Print the lines from the one containing "The image size" through the end of the material below, both included, exactly as they appear and without pictures.

====

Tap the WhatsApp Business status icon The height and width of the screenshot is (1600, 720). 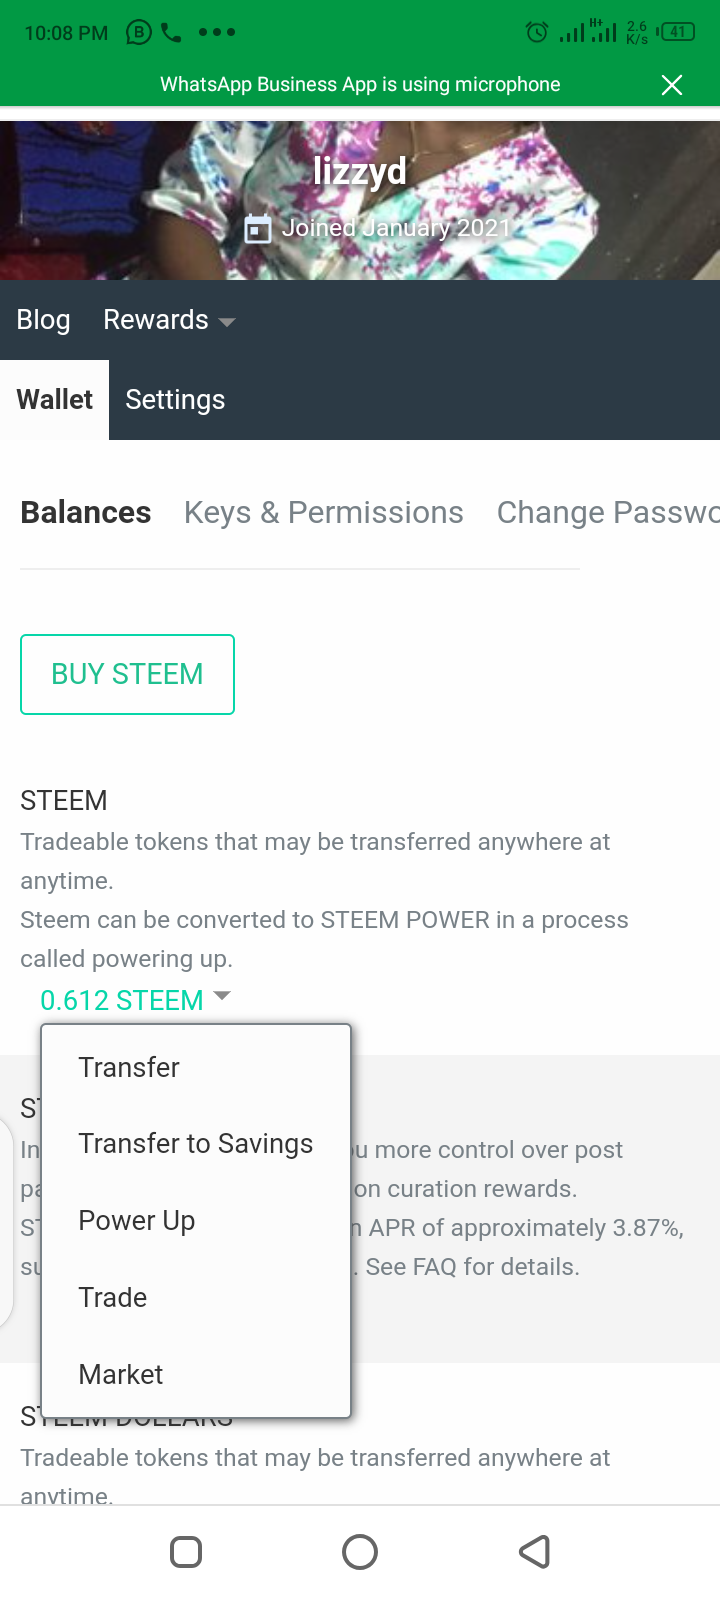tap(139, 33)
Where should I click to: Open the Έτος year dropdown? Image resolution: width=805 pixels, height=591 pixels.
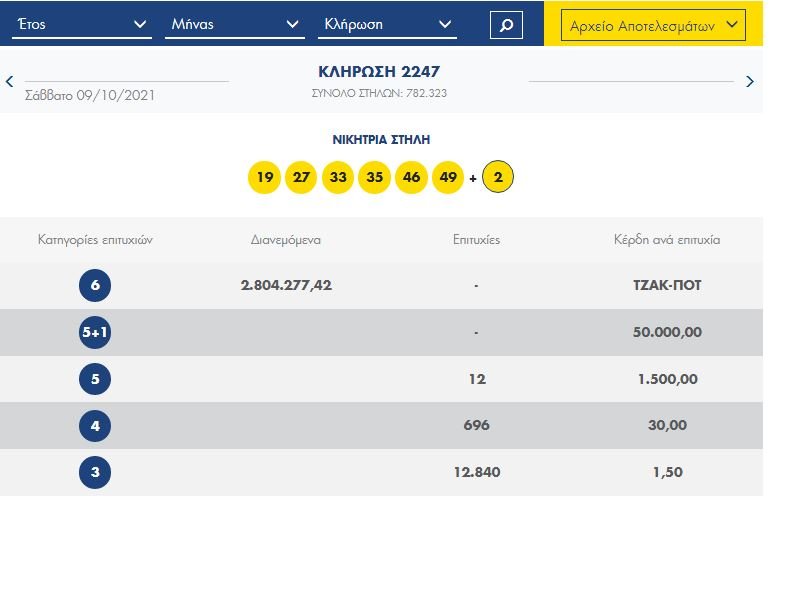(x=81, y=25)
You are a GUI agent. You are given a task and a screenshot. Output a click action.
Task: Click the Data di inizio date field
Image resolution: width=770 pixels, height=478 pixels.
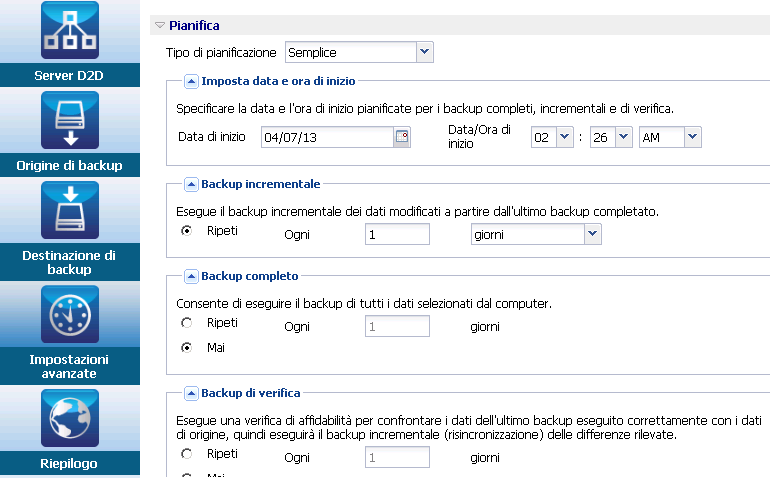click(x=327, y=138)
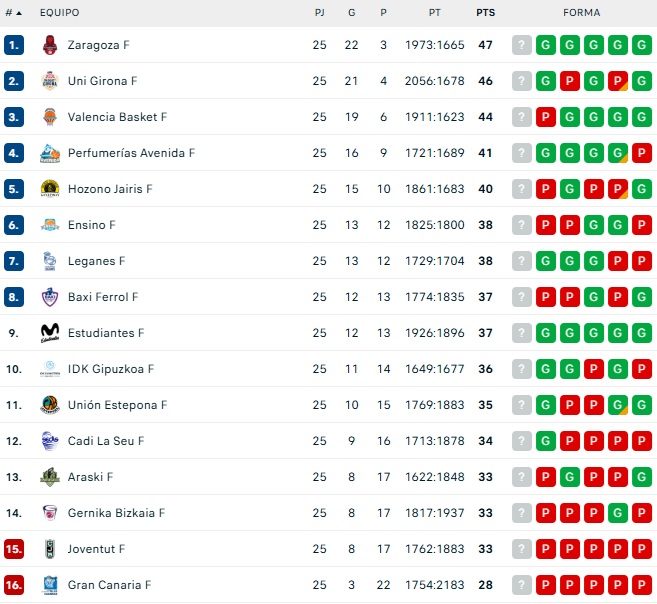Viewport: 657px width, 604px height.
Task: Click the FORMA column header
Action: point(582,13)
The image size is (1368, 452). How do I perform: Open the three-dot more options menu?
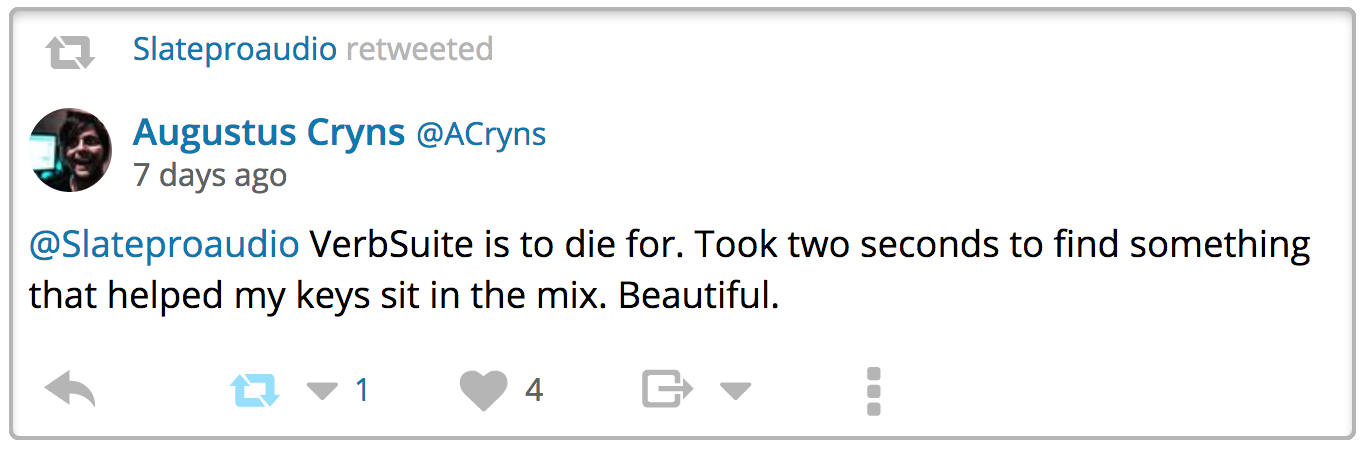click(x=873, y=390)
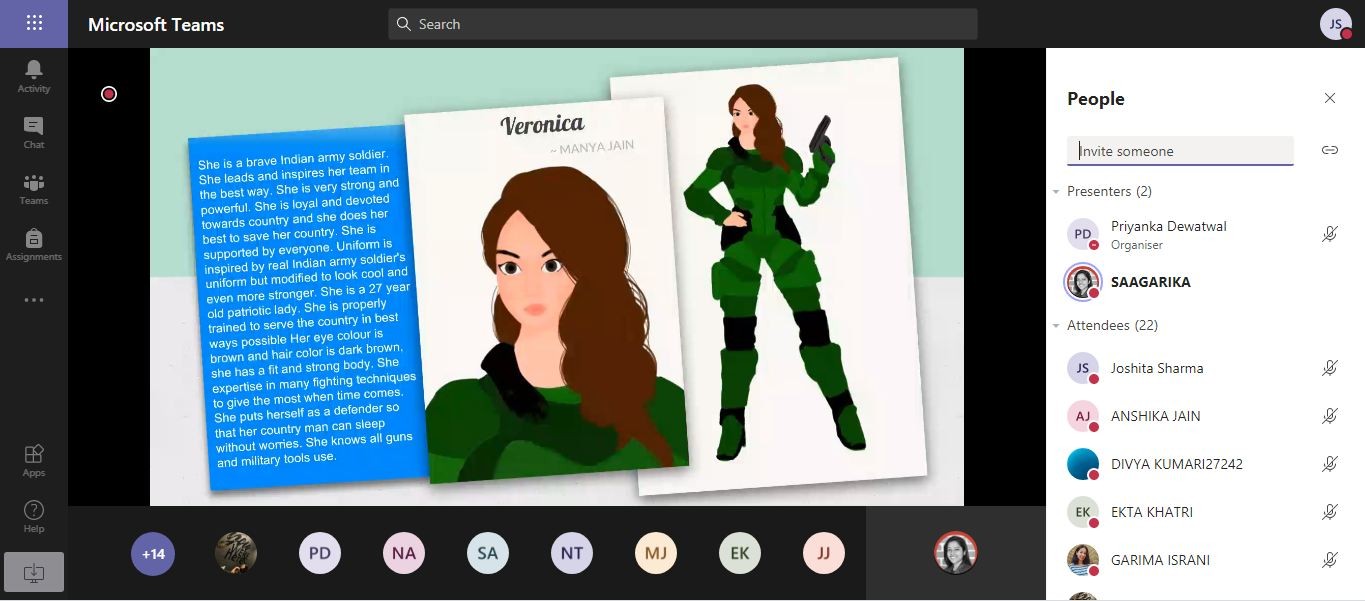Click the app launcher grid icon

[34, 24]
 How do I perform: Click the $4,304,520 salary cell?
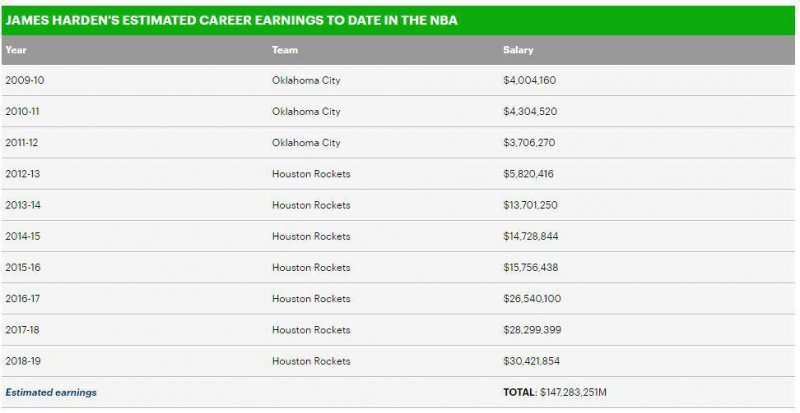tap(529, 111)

====

SOLUTION TO THE EXERCISE »
The image size is (1368, 452). How do I perform: Open the three-dot more options menu?
click(x=873, y=390)
Click the app launcher grid icon

[34, 24]
 How do I perform: Click the $4,304,520 salary cell?
tap(529, 111)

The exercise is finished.